= GIVEN PROBLEM =
Please copy out the lines below word for word, everything from the line containing "1200x675 pixels." down to the line containing "I will pos(265,244).", with both of those lines included.

= SUPPLIED INFORMATION =
━━━━━━━━━━━━━━━━━━━━━━━━━━━━━━

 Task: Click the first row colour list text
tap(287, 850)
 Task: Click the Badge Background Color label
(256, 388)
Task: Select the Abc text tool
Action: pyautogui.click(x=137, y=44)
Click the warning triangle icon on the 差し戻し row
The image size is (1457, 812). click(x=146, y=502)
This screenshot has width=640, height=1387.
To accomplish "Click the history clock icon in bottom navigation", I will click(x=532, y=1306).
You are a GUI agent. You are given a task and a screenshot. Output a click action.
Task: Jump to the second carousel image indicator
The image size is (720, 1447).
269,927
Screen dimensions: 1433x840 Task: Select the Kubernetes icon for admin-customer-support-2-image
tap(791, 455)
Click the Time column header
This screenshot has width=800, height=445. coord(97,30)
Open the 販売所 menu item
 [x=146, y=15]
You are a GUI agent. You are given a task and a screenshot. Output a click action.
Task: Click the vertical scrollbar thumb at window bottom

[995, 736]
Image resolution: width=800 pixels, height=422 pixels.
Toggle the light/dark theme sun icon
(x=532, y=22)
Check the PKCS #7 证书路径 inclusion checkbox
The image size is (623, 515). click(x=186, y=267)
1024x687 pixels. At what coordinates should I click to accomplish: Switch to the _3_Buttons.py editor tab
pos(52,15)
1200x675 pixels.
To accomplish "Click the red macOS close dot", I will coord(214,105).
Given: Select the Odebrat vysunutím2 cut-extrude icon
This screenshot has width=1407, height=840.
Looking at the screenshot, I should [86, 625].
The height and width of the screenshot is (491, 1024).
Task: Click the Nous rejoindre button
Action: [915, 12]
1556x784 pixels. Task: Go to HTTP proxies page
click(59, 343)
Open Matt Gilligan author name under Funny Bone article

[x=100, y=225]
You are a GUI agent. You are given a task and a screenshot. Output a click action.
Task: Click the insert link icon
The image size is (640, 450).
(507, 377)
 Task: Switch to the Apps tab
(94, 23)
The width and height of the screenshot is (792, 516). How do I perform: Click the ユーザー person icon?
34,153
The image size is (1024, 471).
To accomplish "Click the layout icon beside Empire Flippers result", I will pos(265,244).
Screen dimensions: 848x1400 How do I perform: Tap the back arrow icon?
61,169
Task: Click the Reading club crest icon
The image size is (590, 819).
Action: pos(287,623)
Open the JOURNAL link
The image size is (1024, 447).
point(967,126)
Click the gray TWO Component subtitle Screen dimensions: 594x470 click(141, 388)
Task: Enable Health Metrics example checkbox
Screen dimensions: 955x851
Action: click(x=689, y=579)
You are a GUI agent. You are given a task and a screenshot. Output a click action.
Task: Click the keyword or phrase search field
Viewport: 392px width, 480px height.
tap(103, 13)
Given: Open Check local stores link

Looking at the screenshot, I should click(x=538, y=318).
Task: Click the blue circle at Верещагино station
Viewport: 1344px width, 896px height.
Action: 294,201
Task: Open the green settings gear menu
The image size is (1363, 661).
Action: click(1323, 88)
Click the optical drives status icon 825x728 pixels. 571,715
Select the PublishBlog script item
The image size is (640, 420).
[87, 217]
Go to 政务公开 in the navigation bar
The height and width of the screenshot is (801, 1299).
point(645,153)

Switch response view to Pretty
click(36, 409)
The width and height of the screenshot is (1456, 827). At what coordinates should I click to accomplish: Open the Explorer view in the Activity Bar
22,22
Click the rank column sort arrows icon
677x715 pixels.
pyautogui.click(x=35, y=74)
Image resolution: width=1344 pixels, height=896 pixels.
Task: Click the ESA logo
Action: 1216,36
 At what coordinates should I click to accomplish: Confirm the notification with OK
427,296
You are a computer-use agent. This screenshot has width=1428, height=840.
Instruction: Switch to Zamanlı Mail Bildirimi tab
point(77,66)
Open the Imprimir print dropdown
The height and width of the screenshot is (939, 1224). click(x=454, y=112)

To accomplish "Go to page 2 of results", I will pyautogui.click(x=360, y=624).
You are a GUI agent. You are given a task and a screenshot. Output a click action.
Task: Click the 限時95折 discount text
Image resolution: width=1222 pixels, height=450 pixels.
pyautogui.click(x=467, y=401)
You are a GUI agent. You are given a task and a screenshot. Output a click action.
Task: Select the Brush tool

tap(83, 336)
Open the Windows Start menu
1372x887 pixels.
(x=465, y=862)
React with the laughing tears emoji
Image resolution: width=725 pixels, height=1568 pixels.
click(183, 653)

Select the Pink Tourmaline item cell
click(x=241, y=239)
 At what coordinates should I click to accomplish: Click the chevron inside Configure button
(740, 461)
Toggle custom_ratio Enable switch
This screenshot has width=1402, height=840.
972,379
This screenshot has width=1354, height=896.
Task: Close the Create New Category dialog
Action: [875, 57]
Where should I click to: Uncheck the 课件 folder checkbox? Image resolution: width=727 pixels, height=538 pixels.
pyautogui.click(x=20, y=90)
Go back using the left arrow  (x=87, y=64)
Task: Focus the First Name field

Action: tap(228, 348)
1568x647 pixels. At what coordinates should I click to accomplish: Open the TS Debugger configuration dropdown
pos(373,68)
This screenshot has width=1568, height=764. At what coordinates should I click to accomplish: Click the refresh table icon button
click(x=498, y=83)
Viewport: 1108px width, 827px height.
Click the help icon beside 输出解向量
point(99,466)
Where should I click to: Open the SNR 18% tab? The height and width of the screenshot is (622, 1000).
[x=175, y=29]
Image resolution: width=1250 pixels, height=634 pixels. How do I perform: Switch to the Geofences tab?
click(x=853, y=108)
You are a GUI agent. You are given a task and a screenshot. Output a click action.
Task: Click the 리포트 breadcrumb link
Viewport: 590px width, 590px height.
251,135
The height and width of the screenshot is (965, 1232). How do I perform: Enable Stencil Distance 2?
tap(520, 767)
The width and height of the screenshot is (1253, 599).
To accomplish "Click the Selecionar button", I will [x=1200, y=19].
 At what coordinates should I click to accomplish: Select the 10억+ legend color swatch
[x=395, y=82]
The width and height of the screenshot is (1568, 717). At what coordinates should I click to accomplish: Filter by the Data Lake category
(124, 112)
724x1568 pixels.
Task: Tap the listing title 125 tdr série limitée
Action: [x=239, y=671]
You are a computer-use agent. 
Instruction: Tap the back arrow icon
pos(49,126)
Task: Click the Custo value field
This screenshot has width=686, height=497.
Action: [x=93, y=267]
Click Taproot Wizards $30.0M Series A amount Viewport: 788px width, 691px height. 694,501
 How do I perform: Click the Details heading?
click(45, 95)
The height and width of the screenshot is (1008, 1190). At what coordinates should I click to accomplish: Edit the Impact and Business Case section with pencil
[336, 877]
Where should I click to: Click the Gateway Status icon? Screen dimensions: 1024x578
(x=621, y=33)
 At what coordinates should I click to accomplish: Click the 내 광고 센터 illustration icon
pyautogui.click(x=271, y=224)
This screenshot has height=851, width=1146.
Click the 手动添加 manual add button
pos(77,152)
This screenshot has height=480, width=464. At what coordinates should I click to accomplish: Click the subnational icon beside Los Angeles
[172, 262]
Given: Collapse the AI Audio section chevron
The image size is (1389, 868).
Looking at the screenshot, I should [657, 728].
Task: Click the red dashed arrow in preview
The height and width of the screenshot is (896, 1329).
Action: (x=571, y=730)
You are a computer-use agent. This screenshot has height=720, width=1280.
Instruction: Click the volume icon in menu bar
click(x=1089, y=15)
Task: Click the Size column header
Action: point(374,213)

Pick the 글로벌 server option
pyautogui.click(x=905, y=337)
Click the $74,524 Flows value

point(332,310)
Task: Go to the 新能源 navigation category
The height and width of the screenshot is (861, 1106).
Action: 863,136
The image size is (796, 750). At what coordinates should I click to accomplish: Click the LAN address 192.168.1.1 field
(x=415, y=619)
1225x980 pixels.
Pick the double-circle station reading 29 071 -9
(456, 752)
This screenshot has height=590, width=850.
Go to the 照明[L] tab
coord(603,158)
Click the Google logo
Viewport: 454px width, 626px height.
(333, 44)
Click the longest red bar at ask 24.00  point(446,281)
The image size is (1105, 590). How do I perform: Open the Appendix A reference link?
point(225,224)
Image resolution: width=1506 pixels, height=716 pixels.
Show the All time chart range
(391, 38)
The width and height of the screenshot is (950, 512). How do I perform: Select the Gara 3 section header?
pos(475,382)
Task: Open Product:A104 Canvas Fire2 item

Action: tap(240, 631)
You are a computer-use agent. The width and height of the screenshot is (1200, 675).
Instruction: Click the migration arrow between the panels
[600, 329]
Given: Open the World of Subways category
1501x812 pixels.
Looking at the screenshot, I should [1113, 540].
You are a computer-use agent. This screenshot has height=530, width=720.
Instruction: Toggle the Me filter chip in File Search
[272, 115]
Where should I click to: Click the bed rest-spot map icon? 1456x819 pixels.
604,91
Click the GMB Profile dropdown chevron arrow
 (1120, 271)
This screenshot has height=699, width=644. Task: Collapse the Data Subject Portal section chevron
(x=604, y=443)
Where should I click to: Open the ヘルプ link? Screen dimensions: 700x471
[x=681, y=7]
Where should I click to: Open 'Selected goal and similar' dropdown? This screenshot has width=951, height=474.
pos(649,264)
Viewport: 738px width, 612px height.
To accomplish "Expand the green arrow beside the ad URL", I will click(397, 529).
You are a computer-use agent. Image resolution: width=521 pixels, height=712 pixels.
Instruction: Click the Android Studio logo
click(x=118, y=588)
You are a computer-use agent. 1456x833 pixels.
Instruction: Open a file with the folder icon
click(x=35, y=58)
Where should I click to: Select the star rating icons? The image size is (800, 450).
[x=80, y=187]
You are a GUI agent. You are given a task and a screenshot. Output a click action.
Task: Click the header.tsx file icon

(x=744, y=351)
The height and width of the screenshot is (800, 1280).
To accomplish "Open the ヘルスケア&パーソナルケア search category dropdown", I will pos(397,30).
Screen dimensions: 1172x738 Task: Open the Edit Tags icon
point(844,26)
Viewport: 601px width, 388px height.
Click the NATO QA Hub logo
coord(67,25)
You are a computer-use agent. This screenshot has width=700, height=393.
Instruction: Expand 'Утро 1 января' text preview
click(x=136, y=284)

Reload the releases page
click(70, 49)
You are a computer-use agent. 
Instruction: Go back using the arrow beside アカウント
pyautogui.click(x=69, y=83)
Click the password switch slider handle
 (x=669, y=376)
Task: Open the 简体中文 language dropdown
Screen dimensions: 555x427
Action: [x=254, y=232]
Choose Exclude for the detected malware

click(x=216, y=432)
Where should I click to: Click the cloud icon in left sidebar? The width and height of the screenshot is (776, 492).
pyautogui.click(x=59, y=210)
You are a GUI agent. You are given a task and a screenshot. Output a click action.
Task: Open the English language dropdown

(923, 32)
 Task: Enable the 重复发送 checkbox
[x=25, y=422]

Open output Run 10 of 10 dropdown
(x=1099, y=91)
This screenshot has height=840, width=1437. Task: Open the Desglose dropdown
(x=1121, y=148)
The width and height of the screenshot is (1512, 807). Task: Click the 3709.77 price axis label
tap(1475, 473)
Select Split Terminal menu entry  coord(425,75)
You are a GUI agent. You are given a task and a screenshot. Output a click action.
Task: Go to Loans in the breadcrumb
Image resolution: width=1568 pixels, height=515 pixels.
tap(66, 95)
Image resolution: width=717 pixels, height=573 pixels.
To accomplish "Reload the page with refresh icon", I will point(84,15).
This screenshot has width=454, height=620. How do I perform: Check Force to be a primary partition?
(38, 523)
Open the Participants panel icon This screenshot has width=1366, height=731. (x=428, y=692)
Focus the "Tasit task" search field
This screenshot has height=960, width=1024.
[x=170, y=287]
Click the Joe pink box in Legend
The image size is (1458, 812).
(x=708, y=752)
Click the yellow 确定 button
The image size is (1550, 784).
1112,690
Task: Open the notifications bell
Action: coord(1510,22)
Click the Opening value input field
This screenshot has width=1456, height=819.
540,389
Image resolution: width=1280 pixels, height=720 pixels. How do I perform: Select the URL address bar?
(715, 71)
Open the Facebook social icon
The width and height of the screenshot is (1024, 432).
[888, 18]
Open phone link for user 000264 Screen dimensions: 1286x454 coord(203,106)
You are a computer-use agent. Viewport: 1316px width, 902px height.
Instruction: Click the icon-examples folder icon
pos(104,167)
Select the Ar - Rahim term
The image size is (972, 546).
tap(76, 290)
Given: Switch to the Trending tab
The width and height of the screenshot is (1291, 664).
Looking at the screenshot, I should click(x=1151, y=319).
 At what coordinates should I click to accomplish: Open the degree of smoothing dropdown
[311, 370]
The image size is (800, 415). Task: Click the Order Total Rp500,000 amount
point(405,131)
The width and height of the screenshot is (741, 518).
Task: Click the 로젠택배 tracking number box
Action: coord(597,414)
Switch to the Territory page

━━━━━━━━━━━━━━━━━━━━━━━━━━━━━━

= TASK RESULT =
1200x675 pixels.
To accomplish "Click the red macOS close dot", I will coord(214,105).
Given: Select the Odebrat vysunutím2 cut-extrude icon
This screenshot has width=1407, height=840.
Looking at the screenshot, I should [86, 625].
The height and width of the screenshot is (491, 1024).
Task: Click the Nous rejoindre button
Action: [915, 12]
1556x784 pixels. Task: Go to HTTP proxies page
click(59, 343)
Open Matt Gilligan author name under Funny Bone article

[x=100, y=225]
You are a GUI agent. You are given a task and a screenshot. Output a click action.
Task: Click the insert link icon
The image size is (640, 450).
(507, 377)
 Task: Switch to the Apps tab
(94, 23)
The width and height of the screenshot is (792, 516). How do I perform: Click the ユーザー person icon?
34,153
The image size is (1024, 471).
To accomplish "Click the layout icon beside Empire Flippers result", I will pos(265,244).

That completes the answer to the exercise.